The above-mentioned research paper takes into consideration the sharing and protection in Opal Operating system. Opal is a single-address-space operating system intended to support complex applications on wide-address architectures. Opal provides a single global virtual address space that is shared by all procedures and data.  The Wide-address architectures facilitate the single-address approach by eliminating the need to reuse addresses, which is required in a 32-bit architecture.

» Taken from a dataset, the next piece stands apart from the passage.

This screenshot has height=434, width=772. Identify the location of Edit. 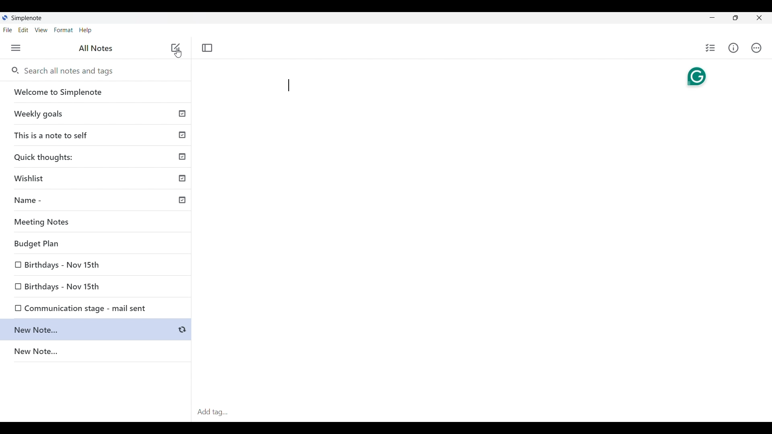
(23, 30).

Looking a little into private space approach, the major advantage of private spaces are:
    • The amount of address space available to all programs increases.
    • Hard protection boundaries are provided. 
    • Easy cleanup when a program exits.
        The disadvantages of this approach are:
    • Isolating programs within private virtual address spaces presents obstacles to efficient cooperation between protected application components.
    • Pointers have no meaning beyond the boundary or lifetime of the process that creates them, so the pointer based information can't be easily shared, stored or transmitted.
        In private-address-space systems, there are two choices available with an application designer:

    • Place application components in independent processes that exchange data through pipes, files, or messages but the problem here is that the performance goes down.
    • Place all components in one process but in this case, the protection is not there.
The solution to the above problem provided in the paper is judicious sharing of the virtual memory between protected components. In a single-address-space model, the system coordinates the address bindings, to accommodate dynamic sharing patterns in a uniform way.
The advantages of the wide address systems can be incorporated in single address space systems specifically, with wide address architectures, sufficient addressing can be provided without multiple address spaces. Along with this, there need be no loss of protection in the single address space and cleanup is not difficult for the conventional programs that do not share data.

The Opal Approach:

Opal separates program execution, resource ownership, and resource naming from protection domains in addition to the separating protection from addressing.
The independence of protection and addressing in Opal substantially increases flexibility. Programs can directly share procedures and complex pointer-based data structures, without requiring a prior negotiation of address space usage. There is no need to decide in advance what is shared and what is private, any memory segment can be shared at any time without the address conflicts, and memory access rights are easily passed on-the-fly from domain to domain.
The Opal units of storage and allocation and protection are segments. Segments are the contiguous extents of virtual pages. The Opal units of execution are threads. A protection domain is an execution context for context for threads. Each thread executes in exactly one protection domain but many threads may execute in the same domain. An Opal domain is the analogue of a Unix Process. Also, a protection domain can also be called as a collection of segments accessible to a protection context. In Opal, it is believed that storage allocation, protection, and reclamation should be coarse-grained at the operating system level. Fine-grained control is best provided best provided at the language level by compilers and runtime systems.
In Opal, shared memory is the primary form of sharing and communication between threads in different protection domains. A portal is an entry point to the domain, uniquely identified by a 64-bit value(portalID). Any thread knowing the portalID can make a system call that transfers the control into the domain associated with the portal.
A thread running in one protection domain(parent domain) can create a new domain(child), to protect the parent data from an untrusted subprogram. Parents can attach arbitrary segments to their children and can cause arbitrary codes to execute in their children. So, here the child completely trusts the parent but the reverse does not hold. To execute code in the child, the parent registers a portal for the child domain, specifies a procedure as the entry point, and then calls through that portal.
An application can create one or more domains, attach code and data to them, and make one or more protected calls, possibly causing the domains to call each other or parent.